14 May 1918

Tuesday. May 14th.  Detrained at Uln at 5. am on border of Wurtemberg and Bavaria, leaving our belongings in the carriage.  Marched through Uln a fair sized town, with a most beautiful cathedral. The intricacy of the sort of skeleton work on the outside of the building was simply marvellous.  Marched about 2 miles to the next station, and there found a German officers resthouse and restaurant by the railway.  Knocked up the girls in charge, who made us coffee with sugar, with which we had some gorgeous tinned ham, and black bread (officers).  Had to hurry our meal somewhat, and rush, running, jumping, scrambling across rails and over trains and trucks to our train which had come up to the local station.
Midday.  Had lunch at Augsberg.  Fish and sourkrout, which I did not care for, potatoes, followed by hot, sweet white bread (sort of lard cake) with apple sauce.  Very bon.  We, of course, paid for these meals from our credits with the officer.
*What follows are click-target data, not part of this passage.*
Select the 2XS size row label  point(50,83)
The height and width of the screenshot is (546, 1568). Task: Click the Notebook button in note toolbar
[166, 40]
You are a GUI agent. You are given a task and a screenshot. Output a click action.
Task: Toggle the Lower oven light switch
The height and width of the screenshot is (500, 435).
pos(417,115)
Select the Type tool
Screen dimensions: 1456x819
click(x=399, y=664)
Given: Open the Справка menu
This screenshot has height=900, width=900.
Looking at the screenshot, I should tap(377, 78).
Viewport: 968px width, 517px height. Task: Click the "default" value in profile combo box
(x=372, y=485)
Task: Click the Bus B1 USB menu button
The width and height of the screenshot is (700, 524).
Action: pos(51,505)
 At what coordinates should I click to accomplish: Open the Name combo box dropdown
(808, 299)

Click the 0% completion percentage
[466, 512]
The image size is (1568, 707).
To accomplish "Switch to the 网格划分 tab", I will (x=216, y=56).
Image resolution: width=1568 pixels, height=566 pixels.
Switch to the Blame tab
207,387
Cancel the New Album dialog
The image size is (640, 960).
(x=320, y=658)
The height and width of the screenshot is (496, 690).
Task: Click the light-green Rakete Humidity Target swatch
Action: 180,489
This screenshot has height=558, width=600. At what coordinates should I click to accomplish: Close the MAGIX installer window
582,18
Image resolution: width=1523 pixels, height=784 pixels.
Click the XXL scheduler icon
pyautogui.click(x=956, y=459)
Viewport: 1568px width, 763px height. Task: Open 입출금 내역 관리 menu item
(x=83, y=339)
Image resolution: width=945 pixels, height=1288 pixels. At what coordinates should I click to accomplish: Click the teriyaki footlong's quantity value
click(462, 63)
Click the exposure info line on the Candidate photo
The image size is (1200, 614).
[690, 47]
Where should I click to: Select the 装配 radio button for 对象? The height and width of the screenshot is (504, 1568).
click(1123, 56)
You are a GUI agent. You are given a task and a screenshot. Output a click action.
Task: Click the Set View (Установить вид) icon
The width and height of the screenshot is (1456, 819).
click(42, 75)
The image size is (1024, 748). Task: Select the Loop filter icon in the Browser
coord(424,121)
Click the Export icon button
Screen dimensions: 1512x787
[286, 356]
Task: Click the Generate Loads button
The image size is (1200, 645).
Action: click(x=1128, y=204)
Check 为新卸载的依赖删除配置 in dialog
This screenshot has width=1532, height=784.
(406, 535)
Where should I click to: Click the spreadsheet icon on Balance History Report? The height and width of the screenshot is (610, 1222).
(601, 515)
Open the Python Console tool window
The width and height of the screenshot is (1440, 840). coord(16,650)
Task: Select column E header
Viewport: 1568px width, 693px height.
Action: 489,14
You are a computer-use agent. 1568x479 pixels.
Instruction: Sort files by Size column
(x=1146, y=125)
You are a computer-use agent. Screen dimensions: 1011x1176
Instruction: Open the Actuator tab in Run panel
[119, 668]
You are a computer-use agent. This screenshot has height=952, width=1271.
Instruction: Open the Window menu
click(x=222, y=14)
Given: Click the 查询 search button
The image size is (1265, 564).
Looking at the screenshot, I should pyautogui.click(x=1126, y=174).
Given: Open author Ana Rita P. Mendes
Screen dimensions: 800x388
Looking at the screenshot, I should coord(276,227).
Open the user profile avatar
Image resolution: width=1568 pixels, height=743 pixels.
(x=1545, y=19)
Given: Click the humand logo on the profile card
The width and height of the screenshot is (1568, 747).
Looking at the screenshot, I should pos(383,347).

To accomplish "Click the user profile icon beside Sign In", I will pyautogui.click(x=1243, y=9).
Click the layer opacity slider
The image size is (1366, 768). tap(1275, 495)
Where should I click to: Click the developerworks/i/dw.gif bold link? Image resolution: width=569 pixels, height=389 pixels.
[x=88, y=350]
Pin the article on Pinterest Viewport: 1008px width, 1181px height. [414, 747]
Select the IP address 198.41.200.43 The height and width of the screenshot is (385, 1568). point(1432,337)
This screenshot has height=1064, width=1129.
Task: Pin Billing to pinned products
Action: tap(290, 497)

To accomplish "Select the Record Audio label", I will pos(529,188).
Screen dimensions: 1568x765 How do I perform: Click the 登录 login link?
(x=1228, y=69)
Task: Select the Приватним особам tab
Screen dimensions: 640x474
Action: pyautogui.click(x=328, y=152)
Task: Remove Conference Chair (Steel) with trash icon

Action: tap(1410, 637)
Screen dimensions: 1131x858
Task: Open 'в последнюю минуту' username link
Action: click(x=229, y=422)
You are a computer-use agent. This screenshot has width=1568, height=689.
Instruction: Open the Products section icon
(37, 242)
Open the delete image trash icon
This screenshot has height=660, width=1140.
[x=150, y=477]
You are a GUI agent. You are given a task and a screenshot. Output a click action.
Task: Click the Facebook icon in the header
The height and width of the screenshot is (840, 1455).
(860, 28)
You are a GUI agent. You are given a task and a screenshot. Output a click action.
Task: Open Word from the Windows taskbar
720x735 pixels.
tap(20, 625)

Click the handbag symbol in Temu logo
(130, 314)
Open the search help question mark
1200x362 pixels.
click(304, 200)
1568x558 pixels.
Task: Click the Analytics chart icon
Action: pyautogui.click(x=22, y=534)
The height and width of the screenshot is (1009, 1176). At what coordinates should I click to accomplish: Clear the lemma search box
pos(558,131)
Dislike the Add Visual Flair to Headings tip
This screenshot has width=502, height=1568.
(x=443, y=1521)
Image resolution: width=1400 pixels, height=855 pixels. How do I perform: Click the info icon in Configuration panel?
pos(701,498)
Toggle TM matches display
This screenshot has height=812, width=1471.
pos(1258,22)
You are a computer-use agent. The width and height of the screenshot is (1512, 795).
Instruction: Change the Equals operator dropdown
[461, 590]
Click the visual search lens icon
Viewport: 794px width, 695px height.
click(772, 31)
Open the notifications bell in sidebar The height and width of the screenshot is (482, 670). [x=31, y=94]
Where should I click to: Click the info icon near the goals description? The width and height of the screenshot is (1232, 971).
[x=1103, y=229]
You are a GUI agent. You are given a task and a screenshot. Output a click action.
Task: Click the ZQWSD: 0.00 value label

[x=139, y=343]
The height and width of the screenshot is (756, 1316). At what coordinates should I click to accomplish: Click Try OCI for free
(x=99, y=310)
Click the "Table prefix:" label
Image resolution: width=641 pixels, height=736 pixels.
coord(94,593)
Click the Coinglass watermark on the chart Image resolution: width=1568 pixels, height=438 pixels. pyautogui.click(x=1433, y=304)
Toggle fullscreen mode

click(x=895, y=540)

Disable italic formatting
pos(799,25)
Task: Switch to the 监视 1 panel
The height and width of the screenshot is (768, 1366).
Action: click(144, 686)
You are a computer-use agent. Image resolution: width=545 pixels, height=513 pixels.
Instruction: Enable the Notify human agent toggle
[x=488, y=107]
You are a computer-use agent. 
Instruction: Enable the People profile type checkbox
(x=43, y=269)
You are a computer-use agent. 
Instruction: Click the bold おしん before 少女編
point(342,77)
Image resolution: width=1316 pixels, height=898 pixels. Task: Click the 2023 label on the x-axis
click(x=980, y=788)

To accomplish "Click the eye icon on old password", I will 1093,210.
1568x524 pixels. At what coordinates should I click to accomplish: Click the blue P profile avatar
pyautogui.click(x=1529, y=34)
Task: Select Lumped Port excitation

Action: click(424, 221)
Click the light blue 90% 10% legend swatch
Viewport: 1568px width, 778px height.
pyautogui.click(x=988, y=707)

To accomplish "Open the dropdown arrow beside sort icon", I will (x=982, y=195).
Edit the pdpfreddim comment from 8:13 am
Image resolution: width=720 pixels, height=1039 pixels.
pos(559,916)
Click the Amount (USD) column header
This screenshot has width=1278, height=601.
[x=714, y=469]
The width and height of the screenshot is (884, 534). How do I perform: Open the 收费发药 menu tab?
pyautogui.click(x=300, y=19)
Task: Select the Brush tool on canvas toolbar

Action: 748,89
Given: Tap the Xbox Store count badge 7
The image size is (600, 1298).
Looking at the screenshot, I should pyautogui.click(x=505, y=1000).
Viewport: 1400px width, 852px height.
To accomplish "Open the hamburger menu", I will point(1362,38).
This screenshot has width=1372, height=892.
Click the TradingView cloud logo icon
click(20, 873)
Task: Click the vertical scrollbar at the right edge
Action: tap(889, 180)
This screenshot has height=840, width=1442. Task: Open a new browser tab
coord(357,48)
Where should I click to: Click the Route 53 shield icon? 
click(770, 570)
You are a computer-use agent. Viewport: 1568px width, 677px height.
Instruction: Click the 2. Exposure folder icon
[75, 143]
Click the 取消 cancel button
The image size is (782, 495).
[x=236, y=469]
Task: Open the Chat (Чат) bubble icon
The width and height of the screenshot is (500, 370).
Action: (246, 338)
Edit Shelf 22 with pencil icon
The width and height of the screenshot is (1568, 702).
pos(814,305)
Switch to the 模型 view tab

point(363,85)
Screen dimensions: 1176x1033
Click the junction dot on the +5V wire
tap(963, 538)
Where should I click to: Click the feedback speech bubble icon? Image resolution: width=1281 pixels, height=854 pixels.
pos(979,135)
(Here I should say that Flying Corps officers seem to get considerably better treatment than infantry officers.  Whether because they usually are sent about in small and convenient parties, or because of the ‘good feeling’ which certainly exists between the two flying services, I don’t at present know.  At the same we are subject to much more stringent searchings and cross-examinations)

Evening.  Arrived at Landshut, on Isar in Bavaria.  Met by an interpreter.  Marched in the pouring rain (when I had considerable wind-up on account of my papier-maché suit cases, and the biscuits therein) to our new camp, which proved to be on a hill overlooking Landshut.  It was nearly dark when we arrived; we passed through a very old castle, and into a room which had been a stable, and into which a number of rough beds had been put.  We had a blanket each, several biscuits and jam.